As the city of Columbus sprawls outward and housing availability remains scarce, more Central Ohioans seem drawn to the idea of building a new home closer to Downtown. That means looking in existing neighborhoods.

That might seem counterintuitive, though. Open space is much easier to find in communities farther away from the city’s center, but getting a new home closer in is not impossible. In fact, the suburb of Arlington may be the hub for infill housing.

Compass Homes has constructed 50 houses in the suburb; 40 were built in the last three-and-a half years, says Braunsdorf. While the company has built a few new homes in Worthington, too, this year it expects to build 14 in Arlington, up from the typical 10 to 12, he says.

“The housing stock in Arlington, by and large, is fairly old and some of the houses are functionally obsolete,” Braunsdorf says. “It can be cheaper to tear a house down and build a new one than remodel it, and that is driving the trend.”

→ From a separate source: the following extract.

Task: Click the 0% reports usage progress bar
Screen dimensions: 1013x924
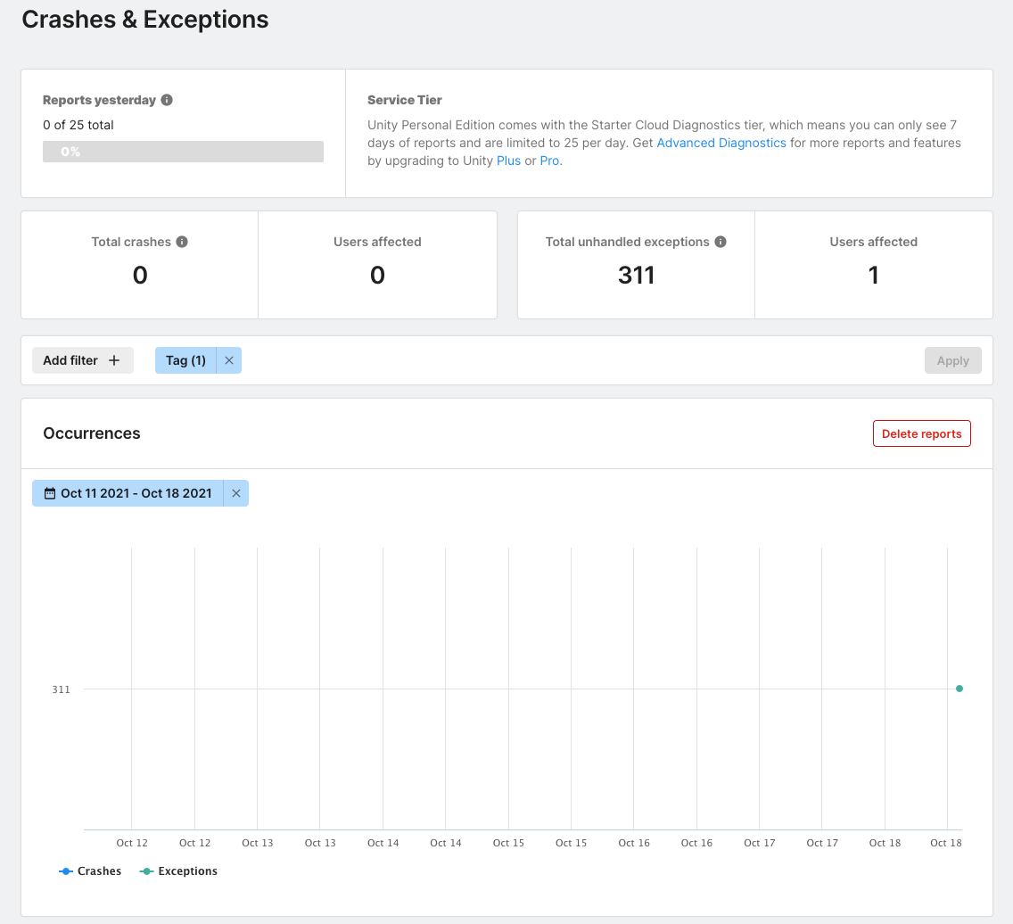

Demand for housing, driven by continued growth and a shortage of available stock, also contributes to this movement. As of last spring, the market would have been depleted in less than a month and a half if no new inventory were added, according to the Columbus Board of Realtors.

“There’s an acute shortage of inventory of housing in Columbus and there’s not enough building to keep up with the demand,” Braunsdorf says. “We’re building at about 50 percent of the pace of the overall demand.”

Often real estate agents, homeowners or even neighbors call Compass with available lots or dilapidated houses to buy. In Arlington, land values are high, driven by demand, he says.

“If you put a house on the market and it is in bad condition, you will get a smaller pool of buyers and that means the price will be affected,” Braunsdorf says. “Sometimes people unlock more value by selling the land than the house on it.”

Typically, a new house will cost about 20 percent more than an existing residence, but homeowners save in the long run because of better energy efficiency and less maintenance.